In this video, we'll begin the proof of
the master method. The master method,
you'll recall, is a generic solution to
recurrences of the given form, recurrences
in which there's a recursive calls, each
on a sub-problem of the same size, size n
over b, assuming that the original problem
had size n. And, plus, there is big O of n
to the d work done by the algorithm
outside of these a recursive calls. The
solution that the master method provides
has three cases, depending on how a
compares to b to the d. Now. This proof
will be the longest one we've seen so far
by a significant margin. It'll span this
video as well as the next two. So let me
say a few words up front about what you
might want to focus on. Overall I think
the proof is quite conceptual. There's a
couple of spots where we're going to have
to do some computations. And the
computations I think are worth seeing once
in your life. I don't know that they're
worth really committing to long term
memory. What I do think is worth
remembering in the long term however, is
the conceptual meaning of the three cases
of the master method. In particular the
proof will follow a recursionary approach
just like we used in the running time
analysis of the Mertshot algorithm. And it
worth remembering what three types of
recursion trees the three cases Is that
the master method corresponds to. If you
can remember that, there will be
absolutely no need to memorize any of
these three running times, including the
third, rather exotic looking one. Rather,
you'll be able to reverse engineer those
running times just from your conceptual
understanding of what the three cases mean
and how they correspond to recursion trees
of different type. So, one final comment
before we embark on the proof. So, as
usual, I'm uninterested in formality in
its own sake. The reason we use
mathematical analysis in this course, is
because it provides an explanation of,
fundamentally, why things are the way they
are. For example, why the master method
has three cases, and what those three
cases mean. So, I'll be giving you an
essentially complete proof of the master
method, in the sense that it has all of
the key ingredients. I will cut corners on
occasion, where I don't think it hinders
understanding, where it's easy to fill in
the details. So, it won't be 100 percent
rigorous, I won't dot every I and cross
every t, but. There will be a complete
proof, on the conceptual level. That being
said, let me begin with a couple of minor
assumptions I"m going to make, to make our
lives a little easier. So first, we're
gonna assume that the recurrence has the
following form. So, here, essentially, all
I've done is I've taken our previous
assumption about the format of a
recurrence, and I've written out all of
the constants. So, I'm assuming that the
base case kicks in when the input size is
one, and I'm assuming that the number of
operations in the base case is at most c,
and that, that constant c is the same one
that was hidden in the big O notation of
the general case of the recurrence. The
constant c here isn't gonna matter in the
analysis, it's just all gonna be a wash,
but to make, keep everything clear, I'm
gonna write out all the constants that
were previously hidden in the big O
notation. Another assumption I'm going to
make. Now goes to our murtured analysis,
is that N is a power of B. The general
case would be basically the same, just a
little more tedious. At the highest level,
the proof of the master method should
strike you as very natural. Really, all
we're going to do is revisit the way that
we analyze Merge Short. Recall our
recursion tree method worked great, and
gave us this [inaudible] log [inaudible],
and the running time of Merge Short. So
we're just gonna mimic that recursion
tree, and see how far we get. So let me
remind you what a recursion tree is. At
the roots, at level zero, we have the
outermost, the initial indication of the
recursive algorithm. At level one, we have
the first batch of recursive calls. At
level two, we have the recursive calls
made by that first batch of recursive
calls, and so on. All the way down to the
leaves of the tree, which correspond to
the base cases, where there's no further
recursion. Now, you might recall, from the
Merge Sort analysis that we identified a
pattern that was crucial in analyzing the
running time. And that pattern that we had
to understand was, at a given [inaudible]
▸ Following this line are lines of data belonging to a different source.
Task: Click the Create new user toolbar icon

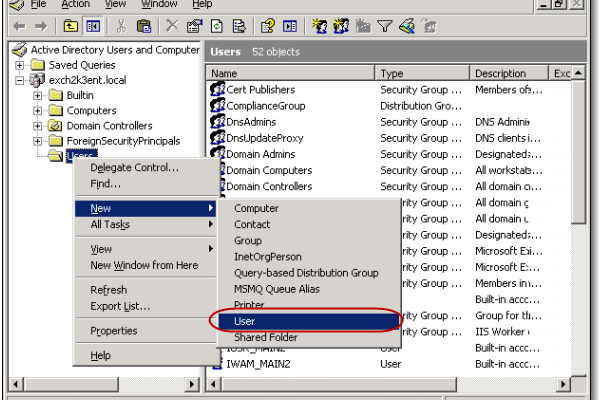Action: pyautogui.click(x=321, y=25)
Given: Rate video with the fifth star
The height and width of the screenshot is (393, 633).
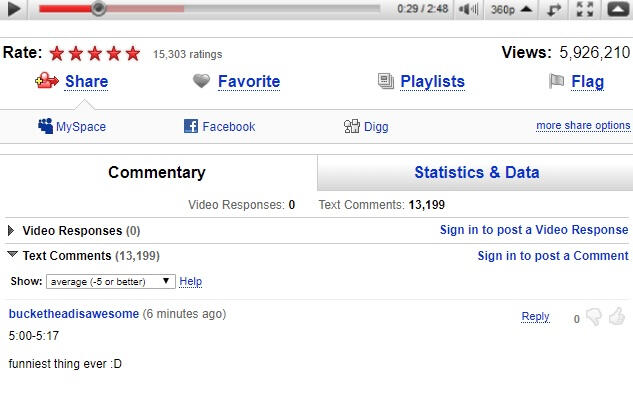Looking at the screenshot, I should click(133, 53).
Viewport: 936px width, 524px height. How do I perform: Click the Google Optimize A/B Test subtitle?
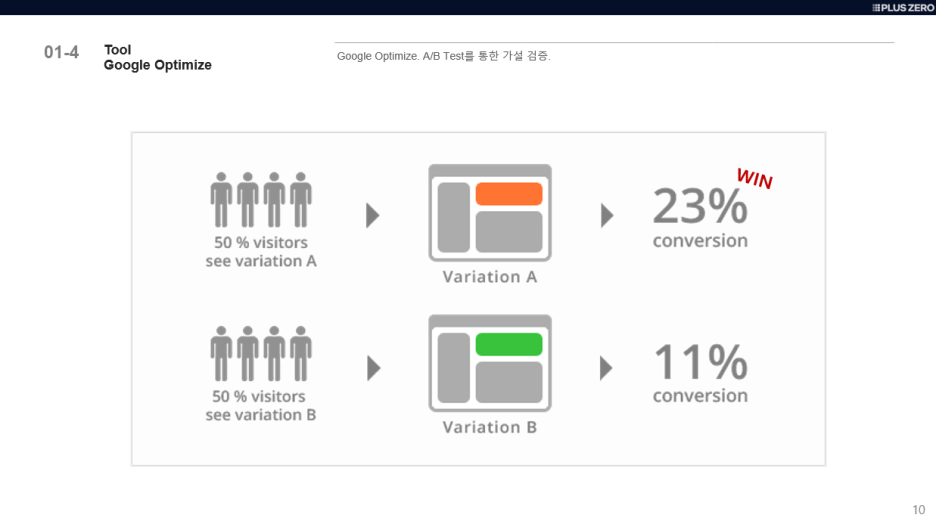point(443,56)
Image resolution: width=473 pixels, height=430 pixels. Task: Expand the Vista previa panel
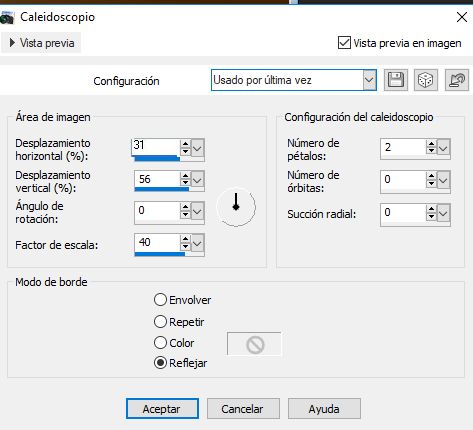(41, 43)
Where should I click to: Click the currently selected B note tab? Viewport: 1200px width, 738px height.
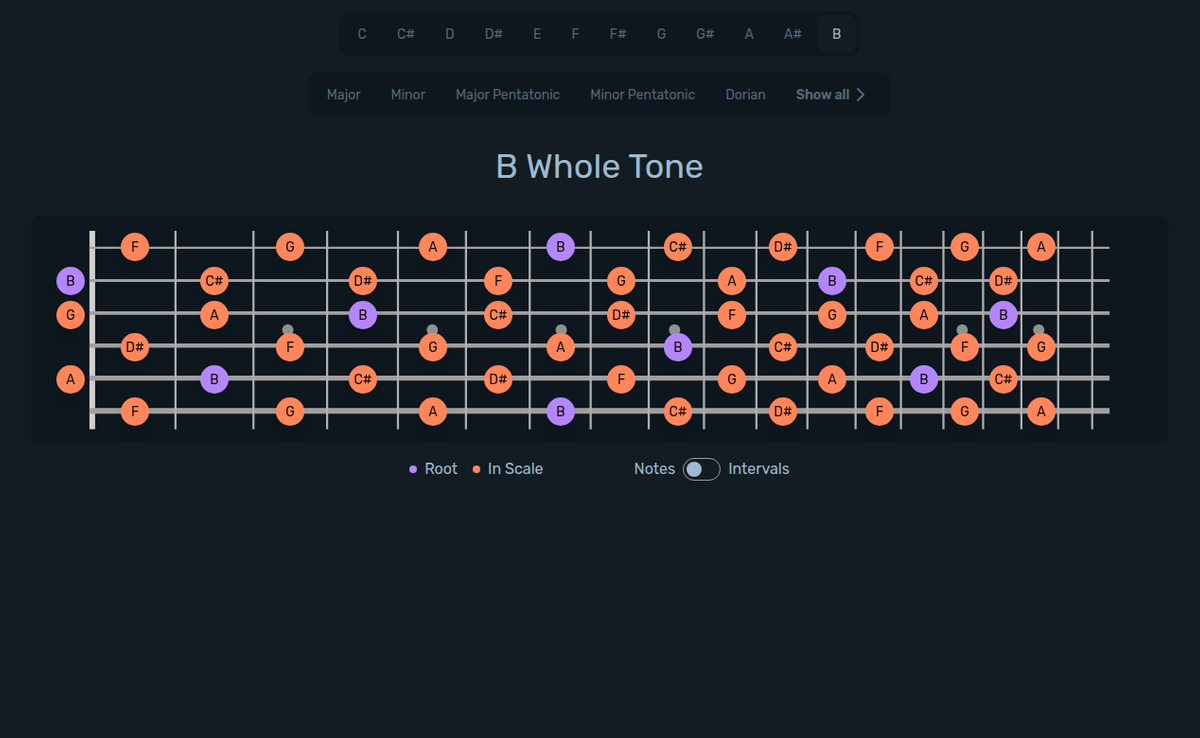(836, 33)
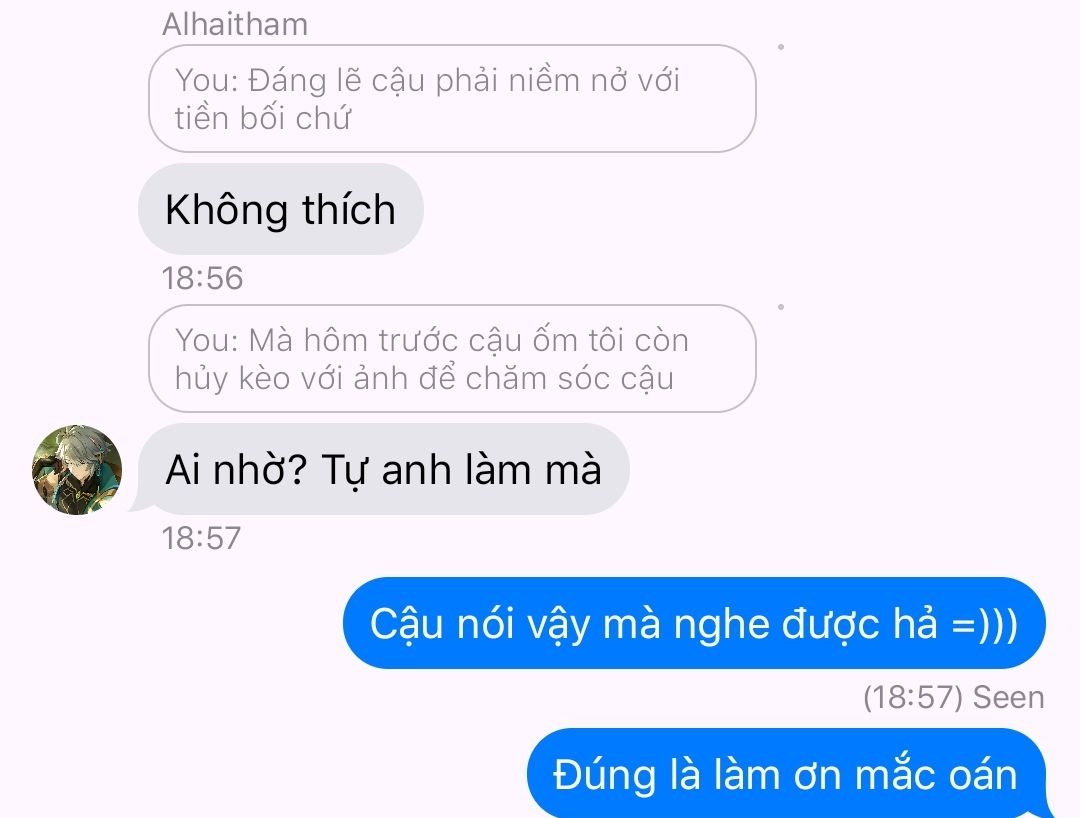Click the small dot beside the second quoted reply

coord(780,307)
J, at a given level J of this recursion
tree. First of all, how many distinct
subproblems are there at level J? How many
different level J [inaudible] are there?
And secondly, what is the input size that
each of those level J subproblems has to
operate on? So think about that a little
bit and give your answer in the following
quiz. So the correct answer is the second
one. At level J at. Of this recursion
tree, there are A to, to the J
sub-problems and each has an input of size
of N over B to the J. So first of all, why
are there A to the J sub-problems? Well,
when J equals zero at the root, there's
just the one problem, the original
indication of the recursive algorithm. And
then each. Call to the algorithm makes a
further calls. For that reason the number
of sub problems goes up by a factor of A
with each level leading to A to the J sub
problems at level J. Similarly, B is
exactly the factor by which the input size
shrinks once you makea recursive call. So
J levels into the recursion. The input
size has been shrunk J times by a fctor of
B each time. So the input size at level J
is N over B to the J. That's also the
reason why, if you look at the question
statement, we've identified the numbers of
levels as being log of base B. Of N. Back
in Merge Short, B was two. We [inaudible]
on half the array. So the leaves all
resided at level log base two of N. In
general, if we're dividing by a factor B
each time, then it takes a log based B of
N times before we get down the base cases
of size of one. So the number of levels
overall, zero through log base B event.
For a total of log based B event plus one
levels. Here then is what the recursion
tree looks like. At level zero we have the
root corresponding to the outer most call.
And the input size here is N. The original
problem. Children of a node correspond to
the recursive calls. Because there are A.
Recursive calls by assumption, there are
A. Children or A. Branches. Level one is
the first batch of precursor calls. Each
of which operates on an input of size N
over B. That level log base B. Of N. We've
cut the input size by a factor of B. This
many times, so we're down to one. So that
triggers the base case. So now, the plan
is to simply mimic our previous analysis
of Merge Sort. So let's recall how that
worked. What we did is we zoomed in, in a
given level. And for a given level J, we
counted the total amount of work that was
done at level J subproblems, not counting
work that was gonna be done later by
recursive calls. Then, given a bound on
the amount of work at a given level J, we
just summed up overall, the levels, to
capture all of the work done by all of
the, recursive indications of the
algorithm. So inspired by our previous
success let's zoom in on a given level J.,
and see how much work gets done, with
level J. Sub problems. We're going to
compute this in exactly the way we did in
merge sort. And we were just going to look
at the number of problems that are at
level J and we're going to multiply that
by a bound on the work done per
sub-problem. We just identified the number
of level J sub-problems as A to the J. To
understand the amount of work done for
each level j sub-problem, let's do it in
two parts. So, first of all, let's focus
on the size of the input for each level j
sub-problem. That's what we just
identified in the previous quiz question.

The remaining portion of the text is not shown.